DIRECTIONS FOR THIS TASK: Copy nothing but the line with "The image size" and the lines that follow it to the end of the entries below, and keep the pictures out.
<<<<
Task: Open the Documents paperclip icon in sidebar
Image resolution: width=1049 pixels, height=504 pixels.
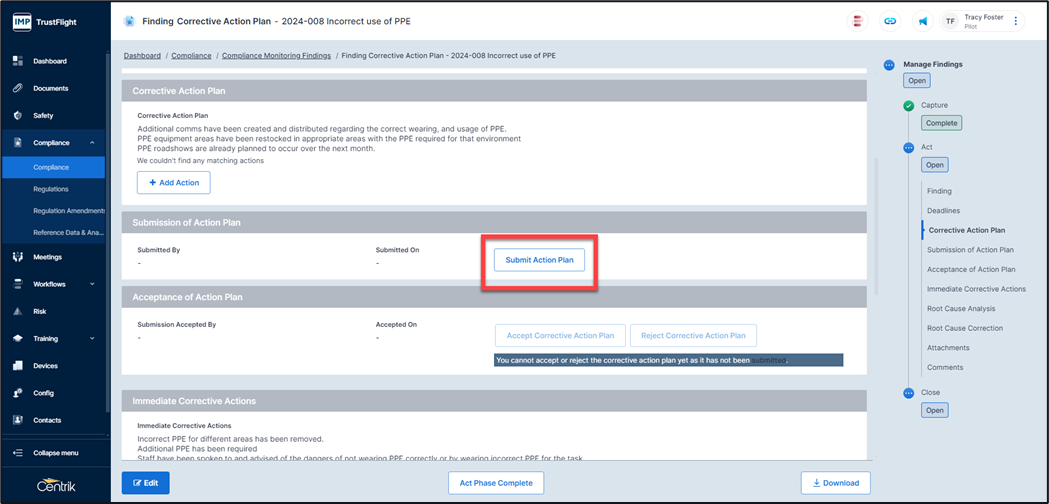Action: (18, 88)
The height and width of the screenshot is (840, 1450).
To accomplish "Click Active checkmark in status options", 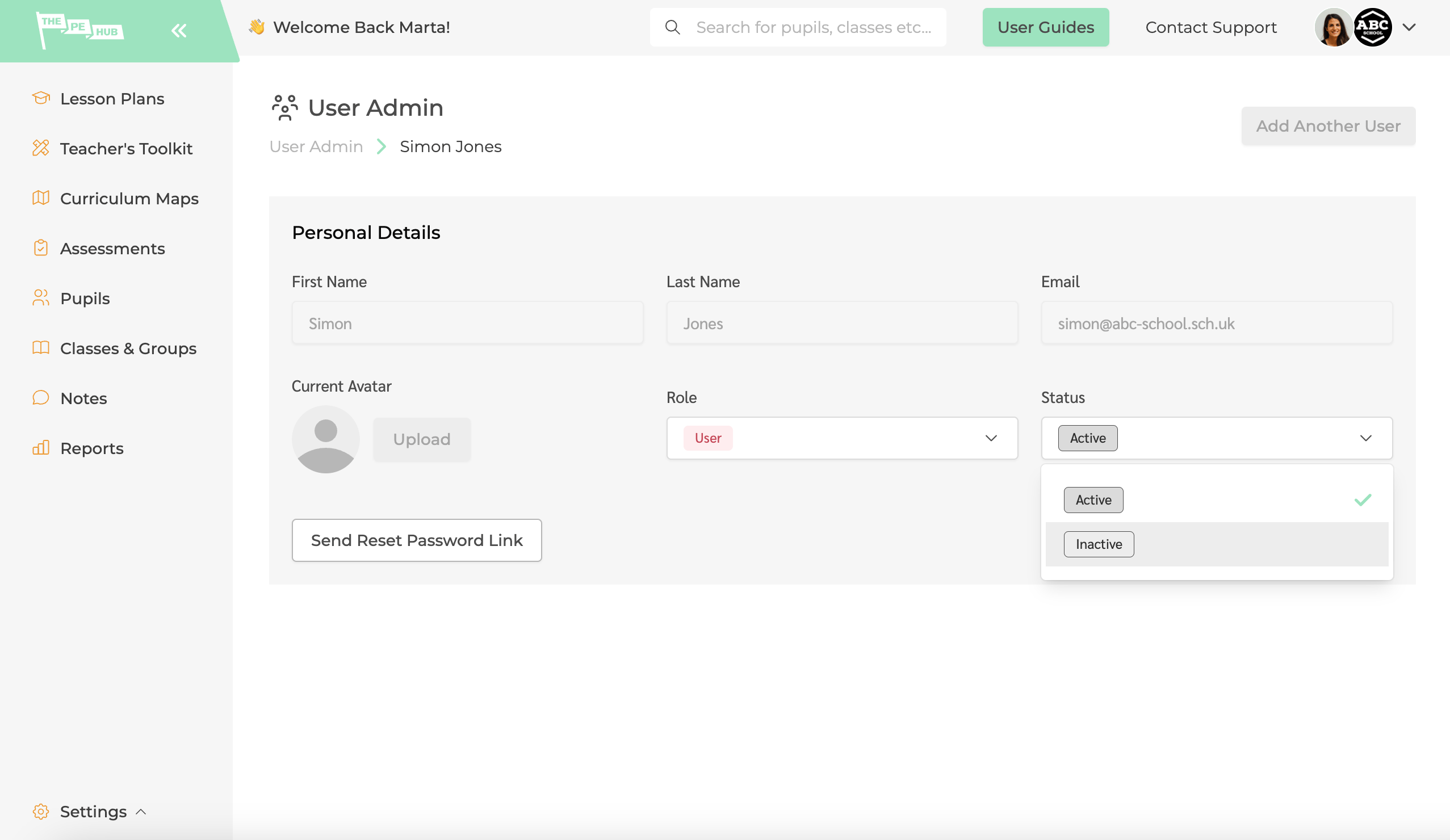I will (1363, 499).
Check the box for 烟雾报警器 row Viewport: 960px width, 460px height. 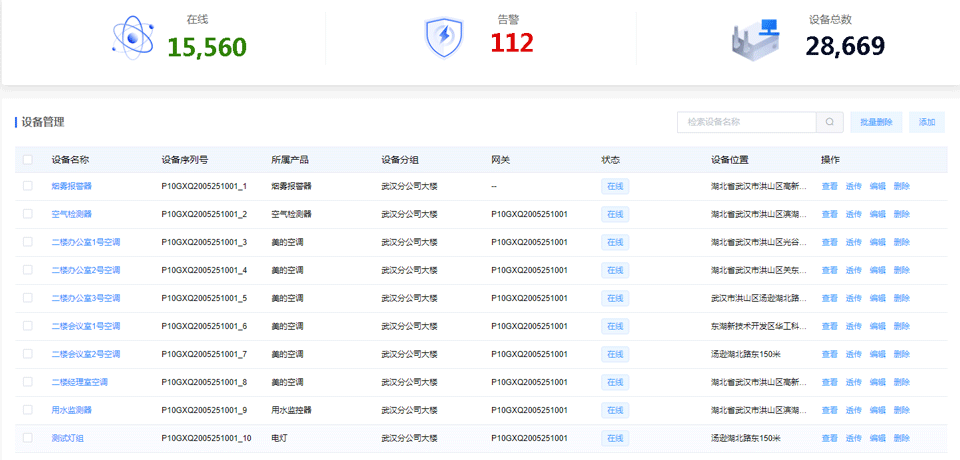point(28,186)
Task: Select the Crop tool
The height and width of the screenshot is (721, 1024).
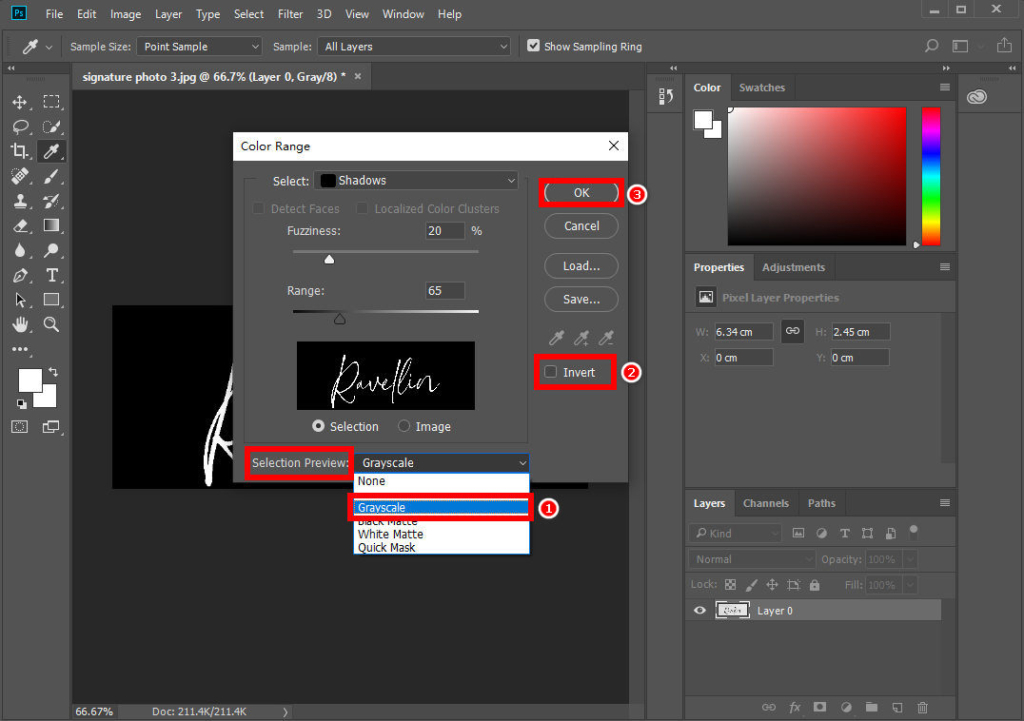Action: coord(20,151)
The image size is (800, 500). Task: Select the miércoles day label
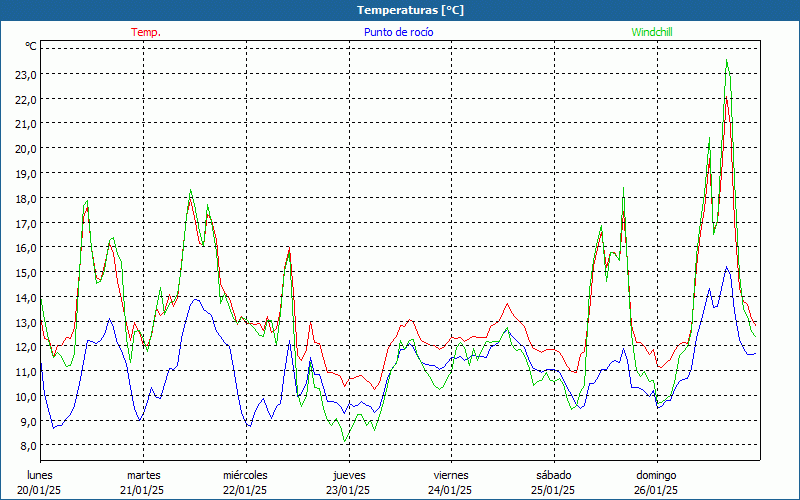point(245,475)
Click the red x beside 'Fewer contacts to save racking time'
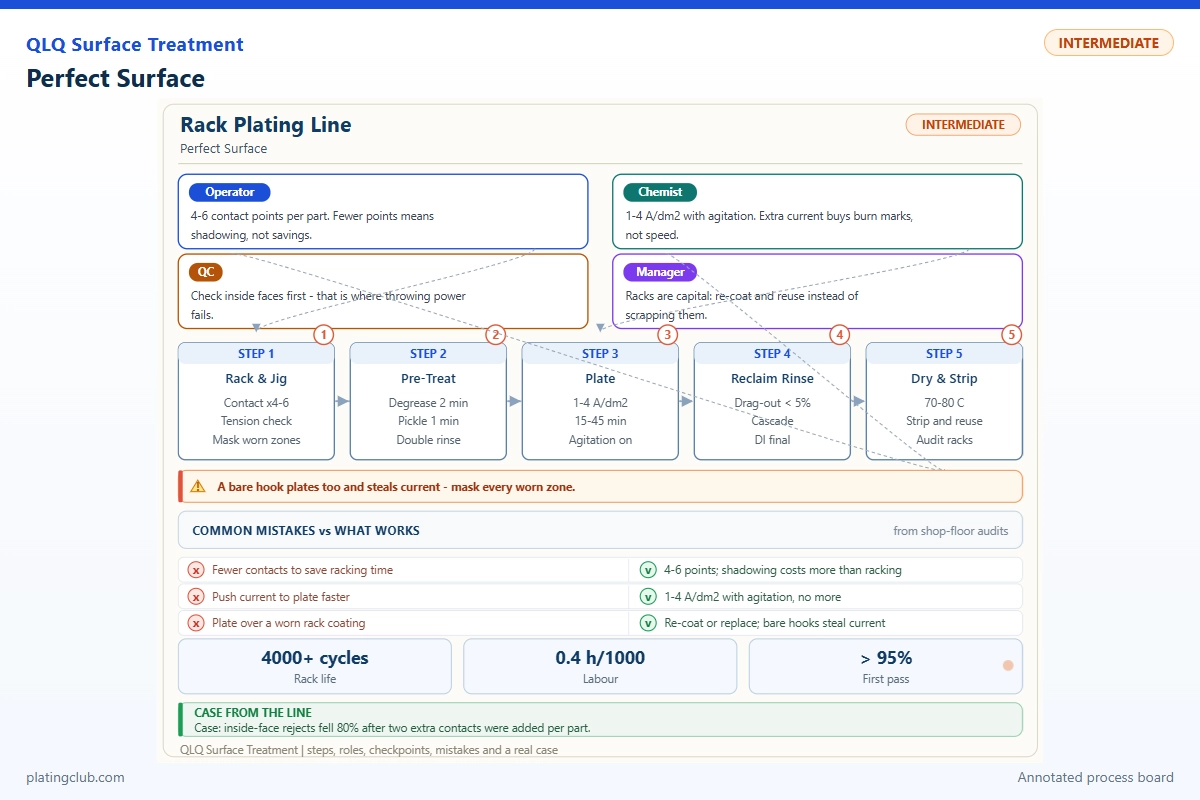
>>>>
ANSWER FOR THIS EXERCISE:
The image size is (800, 500). Task: Select the miércoles day label
point(245,475)
Click the red x beside 'Fewer contacts to save racking time'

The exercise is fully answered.